• The task:
The answer must restate every record word for word.

[Collected data entries]
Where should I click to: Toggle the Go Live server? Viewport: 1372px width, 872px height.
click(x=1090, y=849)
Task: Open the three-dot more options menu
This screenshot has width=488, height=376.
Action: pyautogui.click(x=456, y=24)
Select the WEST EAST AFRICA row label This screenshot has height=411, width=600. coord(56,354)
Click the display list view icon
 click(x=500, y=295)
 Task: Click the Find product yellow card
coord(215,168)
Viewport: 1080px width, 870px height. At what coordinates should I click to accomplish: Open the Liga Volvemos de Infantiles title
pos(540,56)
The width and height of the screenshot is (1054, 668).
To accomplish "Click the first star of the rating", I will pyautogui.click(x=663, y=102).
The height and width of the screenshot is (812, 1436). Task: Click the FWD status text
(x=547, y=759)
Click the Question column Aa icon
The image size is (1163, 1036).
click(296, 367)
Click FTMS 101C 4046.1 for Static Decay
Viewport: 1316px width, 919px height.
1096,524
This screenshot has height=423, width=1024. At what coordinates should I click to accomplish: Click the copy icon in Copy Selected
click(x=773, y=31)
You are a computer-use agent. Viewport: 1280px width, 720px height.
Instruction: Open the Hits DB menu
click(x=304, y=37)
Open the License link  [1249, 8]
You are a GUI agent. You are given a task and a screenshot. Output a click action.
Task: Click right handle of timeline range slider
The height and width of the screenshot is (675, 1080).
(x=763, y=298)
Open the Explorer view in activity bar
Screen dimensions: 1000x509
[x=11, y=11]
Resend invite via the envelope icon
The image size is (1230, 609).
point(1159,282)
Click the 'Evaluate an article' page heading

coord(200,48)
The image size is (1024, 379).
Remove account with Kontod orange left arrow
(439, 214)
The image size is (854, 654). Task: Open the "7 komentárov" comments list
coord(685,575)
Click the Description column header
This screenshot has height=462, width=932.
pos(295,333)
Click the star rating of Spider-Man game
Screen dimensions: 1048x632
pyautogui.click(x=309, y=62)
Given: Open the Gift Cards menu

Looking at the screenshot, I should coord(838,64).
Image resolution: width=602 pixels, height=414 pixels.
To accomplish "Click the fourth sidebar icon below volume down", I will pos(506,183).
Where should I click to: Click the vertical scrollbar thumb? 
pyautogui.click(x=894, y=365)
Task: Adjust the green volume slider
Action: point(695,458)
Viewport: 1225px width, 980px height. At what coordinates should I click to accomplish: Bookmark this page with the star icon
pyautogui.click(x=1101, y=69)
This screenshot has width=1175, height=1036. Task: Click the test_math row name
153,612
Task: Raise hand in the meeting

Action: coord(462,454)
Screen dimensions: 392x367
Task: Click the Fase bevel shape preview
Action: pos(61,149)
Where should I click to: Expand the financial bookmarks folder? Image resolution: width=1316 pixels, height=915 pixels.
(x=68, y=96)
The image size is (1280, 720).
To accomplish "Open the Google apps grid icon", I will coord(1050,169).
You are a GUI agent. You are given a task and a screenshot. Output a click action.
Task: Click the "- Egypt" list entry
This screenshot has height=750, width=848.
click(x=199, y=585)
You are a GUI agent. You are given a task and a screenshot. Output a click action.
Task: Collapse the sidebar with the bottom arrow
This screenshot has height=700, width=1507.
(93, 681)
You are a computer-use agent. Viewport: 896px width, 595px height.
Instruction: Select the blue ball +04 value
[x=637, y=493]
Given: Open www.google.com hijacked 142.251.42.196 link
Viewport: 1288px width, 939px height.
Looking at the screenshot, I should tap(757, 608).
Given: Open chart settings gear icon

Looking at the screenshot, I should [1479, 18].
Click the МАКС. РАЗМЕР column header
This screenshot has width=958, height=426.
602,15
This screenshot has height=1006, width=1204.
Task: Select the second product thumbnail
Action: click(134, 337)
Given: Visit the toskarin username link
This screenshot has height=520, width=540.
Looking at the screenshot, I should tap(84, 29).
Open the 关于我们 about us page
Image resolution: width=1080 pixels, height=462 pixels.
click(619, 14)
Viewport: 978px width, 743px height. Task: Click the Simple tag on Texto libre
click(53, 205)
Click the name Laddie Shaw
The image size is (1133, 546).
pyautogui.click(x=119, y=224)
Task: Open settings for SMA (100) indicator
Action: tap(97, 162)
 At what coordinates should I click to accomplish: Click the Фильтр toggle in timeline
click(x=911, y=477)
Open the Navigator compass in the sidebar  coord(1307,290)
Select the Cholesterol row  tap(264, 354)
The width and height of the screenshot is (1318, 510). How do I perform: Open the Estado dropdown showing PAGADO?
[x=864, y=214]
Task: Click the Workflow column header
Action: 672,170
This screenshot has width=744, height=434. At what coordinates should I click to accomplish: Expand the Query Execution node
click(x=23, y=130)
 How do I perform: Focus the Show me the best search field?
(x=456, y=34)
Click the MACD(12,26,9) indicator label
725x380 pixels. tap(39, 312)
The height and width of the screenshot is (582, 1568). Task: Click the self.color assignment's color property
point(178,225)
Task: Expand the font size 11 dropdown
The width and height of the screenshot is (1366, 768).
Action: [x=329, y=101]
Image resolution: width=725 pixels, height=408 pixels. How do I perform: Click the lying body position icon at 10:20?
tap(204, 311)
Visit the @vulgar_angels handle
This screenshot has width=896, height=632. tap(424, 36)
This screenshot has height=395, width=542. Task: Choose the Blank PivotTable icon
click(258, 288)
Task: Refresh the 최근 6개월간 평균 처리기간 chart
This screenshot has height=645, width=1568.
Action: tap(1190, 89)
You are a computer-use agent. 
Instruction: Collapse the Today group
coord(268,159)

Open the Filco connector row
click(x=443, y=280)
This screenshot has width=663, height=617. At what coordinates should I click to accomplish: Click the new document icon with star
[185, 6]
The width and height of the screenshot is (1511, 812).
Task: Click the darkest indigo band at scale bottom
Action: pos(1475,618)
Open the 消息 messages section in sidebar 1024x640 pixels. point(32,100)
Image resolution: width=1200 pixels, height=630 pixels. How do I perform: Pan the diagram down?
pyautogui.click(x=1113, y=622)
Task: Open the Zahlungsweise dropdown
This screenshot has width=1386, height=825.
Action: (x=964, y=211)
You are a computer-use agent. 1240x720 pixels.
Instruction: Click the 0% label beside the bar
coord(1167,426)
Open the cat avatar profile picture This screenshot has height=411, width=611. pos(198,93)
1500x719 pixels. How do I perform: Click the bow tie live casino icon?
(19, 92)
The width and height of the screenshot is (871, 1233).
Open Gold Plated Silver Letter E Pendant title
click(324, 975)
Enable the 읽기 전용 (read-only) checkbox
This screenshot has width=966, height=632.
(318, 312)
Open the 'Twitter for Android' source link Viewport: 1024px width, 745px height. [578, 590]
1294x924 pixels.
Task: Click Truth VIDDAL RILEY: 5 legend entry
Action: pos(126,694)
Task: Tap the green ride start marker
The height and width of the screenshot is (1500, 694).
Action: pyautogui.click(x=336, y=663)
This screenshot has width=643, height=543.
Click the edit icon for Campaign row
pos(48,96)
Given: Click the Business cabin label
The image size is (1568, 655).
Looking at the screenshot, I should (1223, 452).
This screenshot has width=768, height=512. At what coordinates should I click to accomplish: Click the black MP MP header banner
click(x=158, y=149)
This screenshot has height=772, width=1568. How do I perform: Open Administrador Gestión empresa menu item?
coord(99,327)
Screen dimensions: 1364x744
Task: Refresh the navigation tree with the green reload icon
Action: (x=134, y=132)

• Written answer:
Where should I click to: Toggle the Go Live server? Viewport: 1372px width, 872px height.
click(x=1090, y=849)
Task: Open the three-dot more options menu
This screenshot has width=488, height=376.
Action: pyautogui.click(x=456, y=24)
Select the WEST EAST AFRICA row label This screenshot has height=411, width=600. coord(56,354)
Click the display list view icon
 click(x=500, y=295)
 Task: Click the Find product yellow card
coord(215,168)
Viewport: 1080px width, 870px height. At what coordinates should I click to accomplish: Open the Liga Volvemos de Infantiles title
pos(540,56)
The width and height of the screenshot is (1054, 668).
To accomplish "Click the first star of the rating", I will pyautogui.click(x=663, y=102).
The height and width of the screenshot is (812, 1436). Task: Click the FWD status text
(x=547, y=759)
Click the Question column Aa icon
The image size is (1163, 1036).
click(296, 367)
Click FTMS 101C 4046.1 for Static Decay
Viewport: 1316px width, 919px height.
1096,524
This screenshot has height=423, width=1024. At what coordinates should I click to accomplish: Click the copy icon in Copy Selected
click(x=773, y=31)
You are a computer-use agent. Viewport: 1280px width, 720px height.
Instruction: Open the Hits DB menu
click(x=304, y=37)
Open the License link  [1249, 8]
You are a GUI agent. You are given a task and a screenshot. Output a click action.
Task: Click right handle of timeline range slider
The height and width of the screenshot is (675, 1080).
(x=763, y=298)
Open the Explorer view in activity bar
Screen dimensions: 1000x509
[x=11, y=11]
Resend invite via the envelope icon
The image size is (1230, 609).
point(1159,282)
Click the 'Evaluate an article' page heading

coord(200,48)
The image size is (1024, 379).
Remove account with Kontod orange left arrow
(439, 214)
The image size is (854, 654). Task: Open the "7 komentárov" comments list
coord(685,575)
Click the Description column header
This screenshot has height=462, width=932.
pos(295,333)
Click the star rating of Spider-Man game
Screen dimensions: 1048x632
pyautogui.click(x=309, y=62)
Given: Open the Gift Cards menu

Looking at the screenshot, I should coord(838,64).
Image resolution: width=602 pixels, height=414 pixels.
To accomplish "Click the fourth sidebar icon below volume down", I will pos(506,183).
Where should I click to: Click the vertical scrollbar thumb? 
pyautogui.click(x=894, y=365)
Task: Adjust the green volume slider
Action: point(695,458)
Viewport: 1225px width, 980px height. At what coordinates should I click to accomplish: Bookmark this page with the star icon
pyautogui.click(x=1101, y=69)
This screenshot has width=1175, height=1036. Task: Click the test_math row name
153,612
Task: Raise hand in the meeting

Action: coord(462,454)
Screen dimensions: 392x367
Task: Click the Fase bevel shape preview
Action: pos(61,149)
Where should I click to: Expand the financial bookmarks folder? Image resolution: width=1316 pixels, height=915 pixels.
(x=68, y=96)
The image size is (1280, 720).
To accomplish "Open the Google apps grid icon", I will coord(1050,169).
You are a GUI agent. You are given a task and a screenshot. Output a click action.
Task: Click the "- Egypt" list entry
This screenshot has height=750, width=848.
click(x=199, y=585)
You are a GUI agent. You are given a task and a screenshot. Output a click action.
Task: Collapse the sidebar with the bottom arrow
This screenshot has height=700, width=1507.
(93, 681)
You are a computer-use agent. Viewport: 896px width, 595px height.
Instruction: Select the blue ball +04 value
[x=637, y=493]
Given: Open www.google.com hijacked 142.251.42.196 link
Viewport: 1288px width, 939px height.
Looking at the screenshot, I should tap(757, 608).
Given: Open chart settings gear icon

Looking at the screenshot, I should [1479, 18].
Click the МАКС. РАЗМЕР column header
This screenshot has width=958, height=426.
602,15
This screenshot has height=1006, width=1204.
Task: Select the second product thumbnail
Action: click(134, 337)
Given: Visit the toskarin username link
This screenshot has height=520, width=540.
Looking at the screenshot, I should tap(84, 29).
Open the 关于我们 about us page
Image resolution: width=1080 pixels, height=462 pixels.
click(619, 14)
Viewport: 978px width, 743px height. Task: Click the Simple tag on Texto libre
click(53, 205)
Click the name Laddie Shaw
The image size is (1133, 546).
pyautogui.click(x=119, y=224)
Task: Open settings for SMA (100) indicator
Action: tap(97, 162)
 At what coordinates should I click to accomplish: Click the Фильтр toggle in timeline
click(x=911, y=477)
Open the Navigator compass in the sidebar  coord(1307,290)
Select the Cholesterol row  tap(264, 354)
The width and height of the screenshot is (1318, 510). How do I perform: Open the Estado dropdown showing PAGADO?
[x=864, y=214]
Task: Click the Workflow column header
Action: 672,170
This screenshot has width=744, height=434. At what coordinates should I click to accomplish: Expand the Query Execution node
click(x=23, y=130)
 How do I perform: Focus the Show me the best search field?
(x=456, y=34)
Click the MACD(12,26,9) indicator label
725x380 pixels. tap(39, 312)
The height and width of the screenshot is (582, 1568). Task: Click the self.color assignment's color property
point(178,225)
Task: Expand the font size 11 dropdown
The width and height of the screenshot is (1366, 768).
Action: [x=329, y=101]
Image resolution: width=725 pixels, height=408 pixels. How do I perform: Click the lying body position icon at 10:20?
tap(204, 311)
Visit the @vulgar_angels handle
This screenshot has width=896, height=632. tap(424, 36)
This screenshot has height=395, width=542. Task: Choose the Blank PivotTable icon
click(258, 288)
Task: Refresh the 최근 6개월간 평균 처리기간 chart
This screenshot has height=645, width=1568.
Action: tap(1190, 89)
You are a computer-use agent. 
Instruction: Collapse the Today group
coord(268,159)

Open the Filco connector row
click(x=443, y=280)
This screenshot has width=663, height=617. At what coordinates should I click to accomplish: Click the new document icon with star
[185, 6]
The width and height of the screenshot is (1511, 812).
Task: Click the darkest indigo band at scale bottom
Action: pos(1475,618)
Open the 消息 messages section in sidebar 1024x640 pixels. point(32,100)
Image resolution: width=1200 pixels, height=630 pixels. How do I perform: Pan the diagram down?
pyautogui.click(x=1113, y=622)
Task: Open the Zahlungsweise dropdown
This screenshot has width=1386, height=825.
Action: (x=964, y=211)
You are a computer-use agent. 1240x720 pixels.
Instruction: Click the 0% label beside the bar
coord(1167,426)
Open the cat avatar profile picture This screenshot has height=411, width=611. pos(198,93)
1500x719 pixels. How do I perform: Click the bow tie live casino icon?
(19, 92)
The width and height of the screenshot is (871, 1233).
Open Gold Plated Silver Letter E Pendant title
click(324, 975)
Enable the 읽기 전용 (read-only) checkbox
This screenshot has width=966, height=632.
(318, 312)
Open the 'Twitter for Android' source link Viewport: 1024px width, 745px height. [578, 590]
1294x924 pixels.
Task: Click Truth VIDDAL RILEY: 5 legend entry
Action: pos(126,694)
Task: Tap the green ride start marker
The height and width of the screenshot is (1500, 694).
Action: pyautogui.click(x=336, y=663)
This screenshot has width=643, height=543.
Click the edit icon for Campaign row
pos(48,96)
Given: Click the Business cabin label
The image size is (1568, 655).
Looking at the screenshot, I should (1223, 452).
This screenshot has width=768, height=512. At what coordinates should I click to accomplish: Click the black MP MP header banner
click(x=158, y=149)
This screenshot has height=772, width=1568. How do I perform: Open Administrador Gestión empresa menu item?
coord(99,327)
Screen dimensions: 1364x744
Task: Refresh the navigation tree with the green reload icon
Action: (x=134, y=132)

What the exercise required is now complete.